Commission on Health Promotion and Disease Prevention
About the commission on Health Promotion and Disease Prevention (HPDP)
In August of 2010, at the 11th World Leisure Organization’s international congress in Chuncheon, South Korea, a global meeting of the World Leisure Organization’s new commission on Health Promotion and Disease Prevention was convened.
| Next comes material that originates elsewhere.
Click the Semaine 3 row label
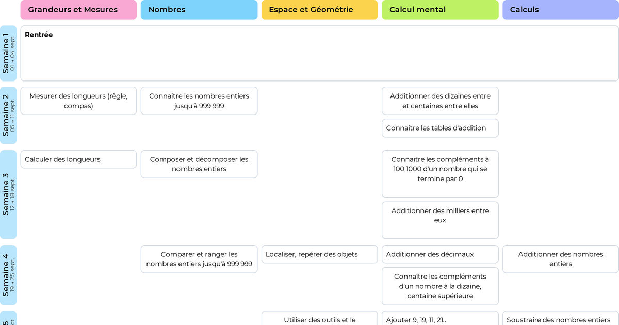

The commission developed a global vision, two primary outcomes for the commission, seven essential tenants, and an initial plan of work.
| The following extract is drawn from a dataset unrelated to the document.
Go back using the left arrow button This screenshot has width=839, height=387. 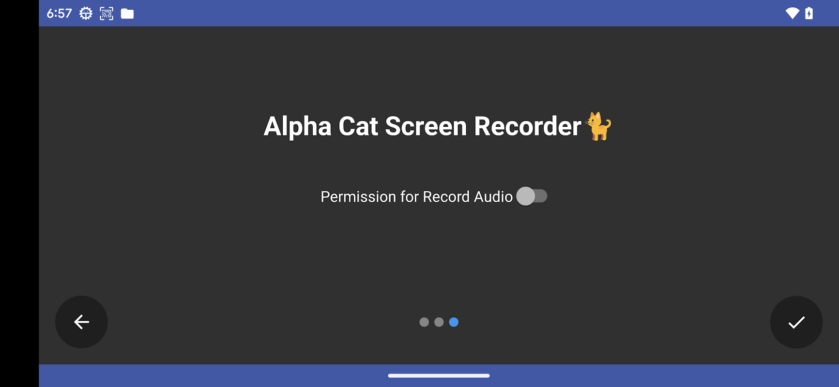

Outcomes of the HPDP Commission
Initiate ongoing global discussion about the evolving contribution of leisure to:
quality of life
healthier more livable and sustainable communities
Delineate actions that public-, non-profit, and private-sector agencies might take to:
develop leisure science
advance policies, programs, and professional preparation
demonstrate the efficacy of leisure services to improving human capacity and overall well-being
create healthier more livable and sustainable communities
Resolution of the HPDP Commission
Therefore, we call on the global community (governments, non-governmental organizations, corporations, businesses and private sector agencies) to directly engage in the process of defining, assessing, planning, implementing, monitoring, and evaluating the effects of leisure, recreation, and play on primary, secondary and tertiary prevention efforts.
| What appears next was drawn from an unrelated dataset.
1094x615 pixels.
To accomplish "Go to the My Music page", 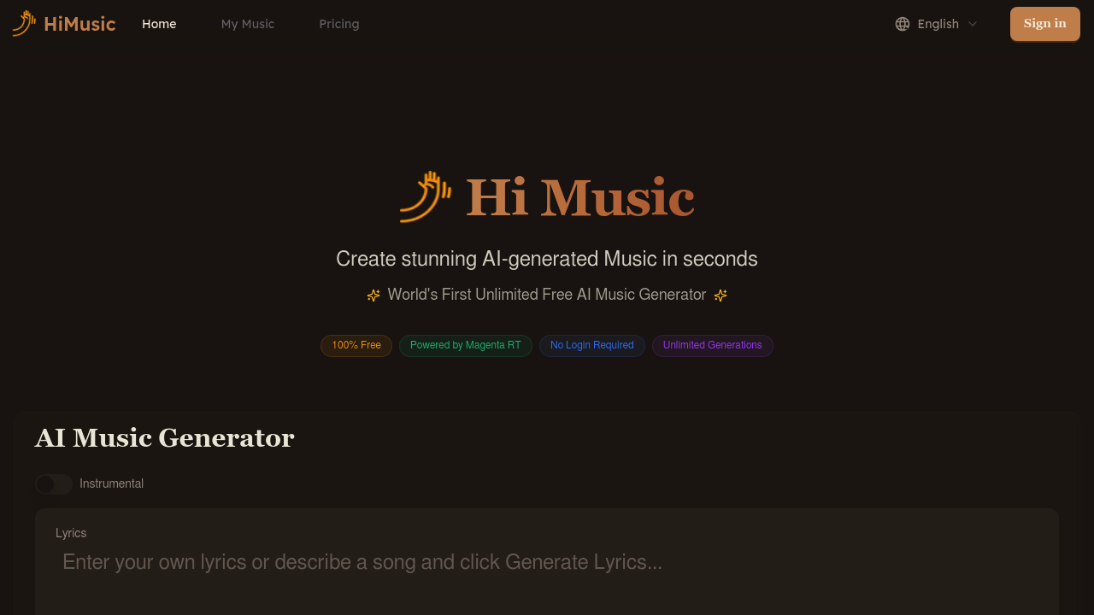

Utilizing these tenants, the commission’s work will continue to focus on the factors that affect health and well-being, including the physical, intellectual, social, emotional, environmental and spiritual components of wellness.
1. Leisure is an essential element of the human experience.
2. Participation in leisure pursuits contribute to an individual’s health capacity.
3. Leisure engagement contributes to the health capacity of a community.
4. A lack of access to and/or participation in health-based leisure adversely affects an individual’s long-term health capacity.
5. A variety of factors influence the provision of leisure-related resources and opportunities for engagement.
6. The environment and human experiences are inextricably linked and significantly affect leisure experiences.
7. Governments, non-governmental organizations, and private sector entities must be engaged in the process of planning for, monitoring of, and advancing the roles of leisure, recreation, and play as deterrents to lifestyle-related illnesses and disease.